I think a useful feature for SnapRAID to have would be an option that can ignore one or more specified drives when running the diff command.
This would be useful if you have had one or more drives fail, and you are wondering if you have changed any of the files on the other drives, so you know what to expect before you start a fix command. Say that you have two drives that failed, d3 and d8. You could say
snapraid --ignore-disk d3,d8 diff
and snapraid would run the usual diff command except that it would not report any changes on drives d3 or d8.
One more thing. I tried unmounting one of my drives and then running snapraid diff to see what would happen. As I expected, it reported all of the files on the unmounted drive as being removed. But it also included on STDERR a message which I believe is incorrect and therefore a bug:
All the files previously present in disk 'r3c2' at dir '/mnt/r3c2/' are now missing or rewritten!

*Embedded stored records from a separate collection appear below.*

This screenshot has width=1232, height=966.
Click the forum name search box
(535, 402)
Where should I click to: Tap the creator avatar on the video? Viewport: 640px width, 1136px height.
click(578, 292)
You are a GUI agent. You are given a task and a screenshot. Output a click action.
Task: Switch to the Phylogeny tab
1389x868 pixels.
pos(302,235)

This could happen when deleting all the files from a disk,
and restoring them with a program not setting correctly the timestamps.
If this is really what you are doing, you can 'diff' anyway,
using 'snapraid --force-empty diff'.
Instead, it's possible that you have some disks not mounted.
The part about 'snapraid --force-empty diff' is what I think is a bug. The man page says that --force-empty can only be used with the sync command, and indeed, when I tried it with the diff command it did not do anything very helpful. It just complained about the UUID being changed, suppressed the previous error message, and printed a table of the changes (all the "removed" files).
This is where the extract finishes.